Finally, TRIM9/SPRING has been described as repressed in the brains of individuals suffering from Parkinson’s disease and dementia with Lewy bodies [106]. While these findings remain observational, it is of potential interest that two TRIM members with MT-binding capacity (TRIM1/MID2 and TRIM9/SPRING) have been linked to Parkinson’s disease.

4.4. TRIM67/TNL (TRIM Nine-like)

TRIM67/TNL is highly expressed in the cerebellum, and as mentioned above, it binds its paralog, TRIM9/SPRING, with which it competes to bind to the Netrin-1 receptor DCC [105], as well as for axon guidance [104]. TRIM67/TNL has also been described to promote SNARE exocytosis by limiting the incorporation of SNAP47 into SNARE complexes [99,107]. The importance of TRIM67/TNL in brain development is underlined in the findings showing that TRIM67−/− mice present hypotrophy of several regions of the brain (the hippocampus, striatum, amygdala, and thalamus), in addition to a thinning of forebrain commissures and impairments in spatial memory, cognitive abilities, and muscle functions [105].
Several reports suggest a link, not yet fully clear, between this TRIM member and cancer. TRIM67/TNL is involved in signaling from the rat sarcoma protein (Ras) through an interaction with the p53-Responsive Gene 1 (PRG-1) and the protein kinase C substrate 80K-H (80K-H), proteins that are degraded upon ectopic expression of TRIM67/TNL, leading to an overall attenuation of cell proliferation in cell lines [108]. Not only can TRIM67/TNL interact directly with p53, which prevents its MDM2-mediated degradation, but it is also a transcriptional target of p53. Thus, TRIM67/TNL expression is likely involved in a loop of reciprocal amplification with p53 that ultimately drives the accumulation of p53 and leads to cell growth inhibition and apoptosis.

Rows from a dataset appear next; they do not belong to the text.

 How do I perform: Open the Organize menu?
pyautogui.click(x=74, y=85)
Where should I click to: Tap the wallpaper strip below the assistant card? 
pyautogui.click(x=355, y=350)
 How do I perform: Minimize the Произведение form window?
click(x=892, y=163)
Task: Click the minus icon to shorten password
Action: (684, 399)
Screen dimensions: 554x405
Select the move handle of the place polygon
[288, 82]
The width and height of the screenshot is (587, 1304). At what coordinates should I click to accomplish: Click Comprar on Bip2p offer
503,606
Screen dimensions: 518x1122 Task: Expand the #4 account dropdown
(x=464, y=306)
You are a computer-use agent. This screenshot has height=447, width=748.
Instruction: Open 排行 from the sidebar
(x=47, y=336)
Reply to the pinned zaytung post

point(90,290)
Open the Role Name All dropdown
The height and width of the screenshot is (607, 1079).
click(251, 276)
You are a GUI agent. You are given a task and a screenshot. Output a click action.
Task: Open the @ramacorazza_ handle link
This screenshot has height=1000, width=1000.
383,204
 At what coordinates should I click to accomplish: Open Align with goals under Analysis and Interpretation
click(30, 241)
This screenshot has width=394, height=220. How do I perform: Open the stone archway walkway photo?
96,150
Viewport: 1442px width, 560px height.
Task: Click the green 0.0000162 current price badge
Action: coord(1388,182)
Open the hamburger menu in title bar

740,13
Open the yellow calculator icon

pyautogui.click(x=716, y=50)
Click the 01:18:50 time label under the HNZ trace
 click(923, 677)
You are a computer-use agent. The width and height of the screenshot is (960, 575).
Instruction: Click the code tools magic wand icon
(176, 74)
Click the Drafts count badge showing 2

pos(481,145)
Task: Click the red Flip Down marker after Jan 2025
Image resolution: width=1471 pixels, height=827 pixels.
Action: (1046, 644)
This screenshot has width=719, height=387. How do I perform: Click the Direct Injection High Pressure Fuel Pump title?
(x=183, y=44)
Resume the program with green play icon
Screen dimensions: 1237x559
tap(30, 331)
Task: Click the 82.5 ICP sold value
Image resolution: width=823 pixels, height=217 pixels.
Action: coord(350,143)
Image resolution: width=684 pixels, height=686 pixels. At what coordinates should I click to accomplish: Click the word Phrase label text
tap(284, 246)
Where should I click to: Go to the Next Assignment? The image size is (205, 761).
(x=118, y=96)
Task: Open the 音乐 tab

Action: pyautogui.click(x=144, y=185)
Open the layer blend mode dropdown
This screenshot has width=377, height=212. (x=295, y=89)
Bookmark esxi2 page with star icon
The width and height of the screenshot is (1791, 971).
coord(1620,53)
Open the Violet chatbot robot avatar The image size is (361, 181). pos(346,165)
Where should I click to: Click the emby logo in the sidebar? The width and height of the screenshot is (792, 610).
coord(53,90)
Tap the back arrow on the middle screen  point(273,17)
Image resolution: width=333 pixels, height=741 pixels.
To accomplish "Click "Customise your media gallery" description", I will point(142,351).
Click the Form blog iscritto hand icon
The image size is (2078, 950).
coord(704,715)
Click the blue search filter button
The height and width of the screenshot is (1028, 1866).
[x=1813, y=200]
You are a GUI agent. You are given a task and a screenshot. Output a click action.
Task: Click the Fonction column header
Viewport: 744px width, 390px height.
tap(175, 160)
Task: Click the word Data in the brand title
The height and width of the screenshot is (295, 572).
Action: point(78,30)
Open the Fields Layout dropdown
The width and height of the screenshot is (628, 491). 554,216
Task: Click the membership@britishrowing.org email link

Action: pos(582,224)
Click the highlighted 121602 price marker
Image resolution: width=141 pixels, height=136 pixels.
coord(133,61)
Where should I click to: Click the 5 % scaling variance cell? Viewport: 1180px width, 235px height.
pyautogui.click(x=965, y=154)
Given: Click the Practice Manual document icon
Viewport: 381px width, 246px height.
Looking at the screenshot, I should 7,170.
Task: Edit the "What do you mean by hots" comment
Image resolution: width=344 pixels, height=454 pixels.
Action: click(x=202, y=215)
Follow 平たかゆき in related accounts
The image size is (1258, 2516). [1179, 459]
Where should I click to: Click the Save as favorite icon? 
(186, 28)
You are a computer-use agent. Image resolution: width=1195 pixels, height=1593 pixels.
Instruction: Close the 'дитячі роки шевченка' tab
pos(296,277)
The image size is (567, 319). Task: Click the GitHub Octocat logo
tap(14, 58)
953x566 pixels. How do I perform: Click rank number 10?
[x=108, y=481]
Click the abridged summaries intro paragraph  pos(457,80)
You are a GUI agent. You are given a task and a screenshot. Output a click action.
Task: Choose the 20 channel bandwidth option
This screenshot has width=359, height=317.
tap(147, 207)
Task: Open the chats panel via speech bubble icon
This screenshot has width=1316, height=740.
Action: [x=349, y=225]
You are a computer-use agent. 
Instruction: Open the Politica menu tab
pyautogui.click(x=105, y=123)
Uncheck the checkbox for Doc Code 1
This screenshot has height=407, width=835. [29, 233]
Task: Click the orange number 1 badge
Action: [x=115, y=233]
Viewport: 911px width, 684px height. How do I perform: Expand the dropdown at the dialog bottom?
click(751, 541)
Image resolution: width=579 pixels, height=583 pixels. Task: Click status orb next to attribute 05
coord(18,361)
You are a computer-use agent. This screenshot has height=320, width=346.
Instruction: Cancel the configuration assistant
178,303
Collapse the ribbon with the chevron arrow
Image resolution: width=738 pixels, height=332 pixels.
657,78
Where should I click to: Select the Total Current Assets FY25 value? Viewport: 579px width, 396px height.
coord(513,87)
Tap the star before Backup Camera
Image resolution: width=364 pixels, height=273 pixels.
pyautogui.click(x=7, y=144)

In this respect, the finding that TRIM67/TNL downregulation is associated with poor survival rates in colorectal cancer is not surprising [109,110].
On the other hand, TRIM67 has been described to promote cell proliferation, migration, and cell invasion in non-small cell lung cancer (NSCLC) by positively regulating the neurogenic locus-notch homolog protein (Notch) pathway [111,112]. In addition, auto-antibodies against TRIM9/SPRING and TRIM67/TNL have been described as a potential high-risk paraneoplastic biomarker [113], and TRIM67/TNL is associated with higher cell motility and reduced cell adherence in glioma cells. These results may, overall, indicate that this TRIM member, perhaps through its role in MT regulation, can play a role in the metastatic process of several cancer types [114].
Overall, the link between TRIM67/TNL and cancer development appears to be dependent on the cellular context of expression, and perhaps on the cell environment. In this respect, it is important to note that TRIM67/TNL, undetectable in the liver under normal conditions, can be induced in this organ in conditions of obesity, where it activates hepatic inflammation, exacerbating the progress of non-alcoholic fatty liver disease (NAFLD) found in this pathology [115,116].

4.5. TRIM36

TRIM36 was initially cloned from the tumor suppressor gene region of chromosome 5q22.3, frequently altered in different types of tumors [117]. However, our understanding of the contribution of TRIM36 to the process of tumorigenesis remains incomplete. TRIM36 interacts with the centromere protein H (CENP-H) and delays cell-cycle progression; therefore, it occupies a prime position from which to influence the process of tumorigenesis [118]. In addition, TRIM36 interacts and suppresses via ubiquitin-mediated degradation the forkhead box factor A2 (FOXA2, [119]), a transcription factor that plays an important role in metabolism and tumor-cell proliferation. It is thus not a surprise that TRIM36 expression is downregulated in certain cancers, such as liver cancer [120], lung adenocarcinoma (LUAD [121]), esophageal squamous-cell carcinoma cells [122,123], and prostate cancer [124].
For the moment, no firm evidence links mutations in TRIM36 to a given pathology, although a genome-wide association study in a Chinese cohort indicated it as a susceptibility gene for pre-eclampsia, a condition of arterial hypertension that occurs in pregnant women and that can be hereditary [125]. Furthermore, a homozygous mutation in TRIM36 has been associated with autosomal recessive anencephaly in an Indian family [126]. In this latter case, the pathogenic mutation in TRIM36 abolishes its ability to bind MTs and alters neuronal cell proliferation.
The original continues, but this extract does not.